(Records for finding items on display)
+===+

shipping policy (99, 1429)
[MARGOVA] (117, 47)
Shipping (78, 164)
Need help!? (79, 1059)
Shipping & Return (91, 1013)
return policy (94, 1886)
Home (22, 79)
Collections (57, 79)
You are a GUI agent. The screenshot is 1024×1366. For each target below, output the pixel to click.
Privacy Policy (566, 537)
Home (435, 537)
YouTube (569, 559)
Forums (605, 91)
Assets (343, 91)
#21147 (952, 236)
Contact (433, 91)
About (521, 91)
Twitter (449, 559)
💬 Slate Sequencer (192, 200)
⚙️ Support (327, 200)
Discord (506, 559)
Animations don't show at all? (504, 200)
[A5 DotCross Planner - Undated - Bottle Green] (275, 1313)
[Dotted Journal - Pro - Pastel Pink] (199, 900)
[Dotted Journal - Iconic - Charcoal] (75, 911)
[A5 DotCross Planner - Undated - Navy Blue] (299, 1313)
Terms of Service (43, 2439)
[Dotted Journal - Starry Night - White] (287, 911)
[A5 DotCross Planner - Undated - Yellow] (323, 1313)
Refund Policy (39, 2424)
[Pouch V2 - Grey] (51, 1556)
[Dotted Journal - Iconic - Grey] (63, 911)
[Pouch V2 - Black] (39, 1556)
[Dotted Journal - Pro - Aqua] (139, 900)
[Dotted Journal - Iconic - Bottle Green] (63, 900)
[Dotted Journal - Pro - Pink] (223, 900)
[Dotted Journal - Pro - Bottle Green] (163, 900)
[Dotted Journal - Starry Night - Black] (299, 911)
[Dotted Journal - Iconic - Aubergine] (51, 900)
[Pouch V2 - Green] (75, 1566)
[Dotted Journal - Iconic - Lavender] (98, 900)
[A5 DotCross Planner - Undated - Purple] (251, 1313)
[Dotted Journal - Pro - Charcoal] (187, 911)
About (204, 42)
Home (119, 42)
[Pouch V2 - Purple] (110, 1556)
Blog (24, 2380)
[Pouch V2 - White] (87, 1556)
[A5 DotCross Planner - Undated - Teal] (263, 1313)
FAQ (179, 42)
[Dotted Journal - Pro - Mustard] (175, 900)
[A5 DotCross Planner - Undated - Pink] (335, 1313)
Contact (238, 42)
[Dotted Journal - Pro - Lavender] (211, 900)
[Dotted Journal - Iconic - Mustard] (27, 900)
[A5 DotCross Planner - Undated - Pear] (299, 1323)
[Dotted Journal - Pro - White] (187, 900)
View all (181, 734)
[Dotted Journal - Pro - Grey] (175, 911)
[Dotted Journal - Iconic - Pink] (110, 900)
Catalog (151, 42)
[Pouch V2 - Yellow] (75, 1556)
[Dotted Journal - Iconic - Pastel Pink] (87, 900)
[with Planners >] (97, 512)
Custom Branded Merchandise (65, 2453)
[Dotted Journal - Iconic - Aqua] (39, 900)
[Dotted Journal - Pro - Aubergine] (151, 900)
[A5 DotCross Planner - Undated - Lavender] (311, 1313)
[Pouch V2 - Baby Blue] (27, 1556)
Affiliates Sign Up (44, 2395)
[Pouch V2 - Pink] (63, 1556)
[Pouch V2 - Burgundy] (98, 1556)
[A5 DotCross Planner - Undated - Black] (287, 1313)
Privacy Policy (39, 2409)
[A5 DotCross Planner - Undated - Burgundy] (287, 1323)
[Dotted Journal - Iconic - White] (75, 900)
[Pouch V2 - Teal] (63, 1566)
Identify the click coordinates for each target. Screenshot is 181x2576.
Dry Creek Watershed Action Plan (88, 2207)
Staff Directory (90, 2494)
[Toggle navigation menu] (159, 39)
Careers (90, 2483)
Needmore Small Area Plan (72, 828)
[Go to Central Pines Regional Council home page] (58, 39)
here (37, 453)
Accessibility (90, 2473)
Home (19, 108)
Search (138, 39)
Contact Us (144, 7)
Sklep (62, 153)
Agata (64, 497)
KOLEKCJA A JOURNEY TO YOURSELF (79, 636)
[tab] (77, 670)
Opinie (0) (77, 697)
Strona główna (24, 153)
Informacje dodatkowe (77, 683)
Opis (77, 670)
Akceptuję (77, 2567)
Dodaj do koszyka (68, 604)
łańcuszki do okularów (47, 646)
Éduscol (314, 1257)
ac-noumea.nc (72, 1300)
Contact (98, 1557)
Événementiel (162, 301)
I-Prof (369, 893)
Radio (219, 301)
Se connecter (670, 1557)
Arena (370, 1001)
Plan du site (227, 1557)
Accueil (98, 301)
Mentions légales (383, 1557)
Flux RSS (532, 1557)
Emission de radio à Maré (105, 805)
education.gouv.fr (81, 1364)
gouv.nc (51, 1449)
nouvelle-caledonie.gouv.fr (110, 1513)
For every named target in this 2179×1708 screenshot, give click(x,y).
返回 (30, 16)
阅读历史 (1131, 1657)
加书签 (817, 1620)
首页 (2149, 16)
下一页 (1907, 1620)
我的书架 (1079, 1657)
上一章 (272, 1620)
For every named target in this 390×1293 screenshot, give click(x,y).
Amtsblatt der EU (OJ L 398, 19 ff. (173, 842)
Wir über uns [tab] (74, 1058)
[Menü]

+===+

*WHAT IS REQUIRED*. Rewrite all of the items with "Dotted Journal" replaced by "Dotted Notebook" wherever it occurs, keeping every other line and detail unchanged.

*RESPONSE BELOW*.
shipping policy (99, 1429)
[MARGOVA] (117, 47)
Shipping (78, 164)
Need help!? (79, 1059)
Shipping & Return (91, 1013)
return policy (94, 1886)
Home (22, 79)
Collections (57, 79)
You are a GUI agent. The screenshot is 1024×1366. For each target below, output the pixel to click.
Privacy Policy (566, 537)
Home (435, 537)
YouTube (569, 559)
Forums (605, 91)
Assets (343, 91)
#21147 (952, 236)
Contact (433, 91)
About (521, 91)
Twitter (449, 559)
💬 Slate Sequencer (192, 200)
⚙️ Support (327, 200)
Discord (506, 559)
Animations don't show at all? (504, 200)
[A5 DotCross Planner - Undated - Bottle Green] (275, 1313)
[Dotted Notebook - Pro - Pastel Pink] (199, 900)
[Dotted Notebook - Iconic - Charcoal] (75, 911)
[A5 DotCross Planner - Undated - Navy Blue] (299, 1313)
Terms of Service (43, 2439)
[Dotted Notebook - Starry Night - White] (287, 911)
[A5 DotCross Planner - Undated - Yellow] (323, 1313)
Refund Policy (39, 2424)
[Pouch V2 - Grey] (51, 1556)
[Dotted Notebook - Iconic - Grey] (63, 911)
[Pouch V2 - Black] (39, 1556)
[Dotted Notebook - Pro - Aqua] (139, 900)
[Dotted Notebook - Iconic - Bottle Green] (63, 900)
[Dotted Notebook - Pro - Pink] (223, 900)
[Dotted Notebook - Pro - Bottle Green] (163, 900)
[Dotted Notebook - Starry Night - Black] (299, 911)
[Dotted Notebook - Iconic - Aubergine] (51, 900)
[Pouch V2 - Green] (75, 1566)
[Dotted Notebook - Iconic - Lavender] (98, 900)
[A5 DotCross Planner - Undated - Purple] (251, 1313)
[Dotted Notebook - Pro - Charcoal] (187, 911)
About (204, 42)
Home (119, 42)
[Pouch V2 - Purple] (110, 1556)
Blog (24, 2380)
[Pouch V2 - White] (87, 1556)
[A5 DotCross Planner - Undated - Teal] (263, 1313)
FAQ (179, 42)
[Dotted Notebook - Pro - Mustard] (175, 900)
[A5 DotCross Planner - Undated - Pink] (335, 1313)
Contact (238, 42)
[Dotted Notebook - Pro - Lavender] (211, 900)
[Dotted Notebook - Iconic - Mustard] (27, 900)
[A5 DotCross Planner - Undated - Pear] (299, 1323)
[Dotted Notebook - Pro - White] (187, 900)
View all (181, 734)
[Dotted Notebook - Pro - Grey] (175, 911)
[Dotted Notebook - Iconic - Pink] (110, 900)
Catalog (151, 42)
[Pouch V2 - Yellow] (75, 1556)
[Dotted Notebook - Iconic - Pastel Pink] (87, 900)
[with Planners >] (97, 512)
Custom Branded Merchandise (65, 2453)
[Dotted Notebook - Iconic - Aqua] (39, 900)
[Dotted Notebook - Pro - Aubergine] (151, 900)
[A5 DotCross Planner - Undated - Lavender] (311, 1313)
[Pouch V2 - Baby Blue] (27, 1556)
Affiliates Sign Up (44, 2395)
[Pouch V2 - Pink] (63, 1556)
[Pouch V2 - Burgundy] (98, 1556)
[A5 DotCross Planner - Undated - Black] (287, 1313)
Privacy Policy (39, 2409)
[A5 DotCross Planner - Undated - Burgundy] (287, 1323)
[Dotted Notebook - Iconic - White] (75, 900)
[Pouch V2 - Teal] (63, 1566)
Identify the click coordinates for each target. Screenshot is 181x2576.
Dry Creek Watershed Action Plan (88, 2207)
Staff Directory (90, 2494)
[Toggle navigation menu] (159, 39)
Careers (90, 2483)
Needmore Small Area Plan (72, 828)
[Go to Central Pines Regional Council home page] (58, 39)
here (37, 453)
Accessibility (90, 2473)
Home (19, 108)
Search (138, 39)
Contact Us (144, 7)
Sklep (62, 153)
Agata (64, 497)
KOLEKCJA A JOURNEY TO YOURSELF (79, 636)
[tab] (77, 670)
Opinie (0) (77, 697)
Strona główna (24, 153)
Informacje dodatkowe (77, 683)
Opis (77, 670)
Akceptuję (77, 2567)
Dodaj do koszyka (68, 604)
łańcuszki do okularów (47, 646)
Éduscol (314, 1257)
ac-noumea.nc (72, 1300)
Contact (98, 1557)
Événementiel (162, 301)
I-Prof (369, 893)
Radio (219, 301)
Se connecter (670, 1557)
Arena (370, 1001)
Plan du site (227, 1557)
Accueil (98, 301)
Mentions légales (383, 1557)
Flux RSS (532, 1557)
Emission de radio à Maré (105, 805)
education.gouv.fr (81, 1364)
gouv.nc (51, 1449)
nouvelle-caledonie.gouv.fr (110, 1513)
For every named target in this 2179×1708 screenshot, give click(x,y).
返回 (30, 16)
阅读历史 (1131, 1657)
加书签 (817, 1620)
首页 (2149, 16)
下一页 (1907, 1620)
我的书架 (1079, 1657)
上一章 (272, 1620)
For every named target in this 390×1293 screenshot, give click(x,y).
Amtsblatt der EU (OJ L 398, 19 ff. (173, 842)
Wir über uns [tab] (74, 1058)
[Menü]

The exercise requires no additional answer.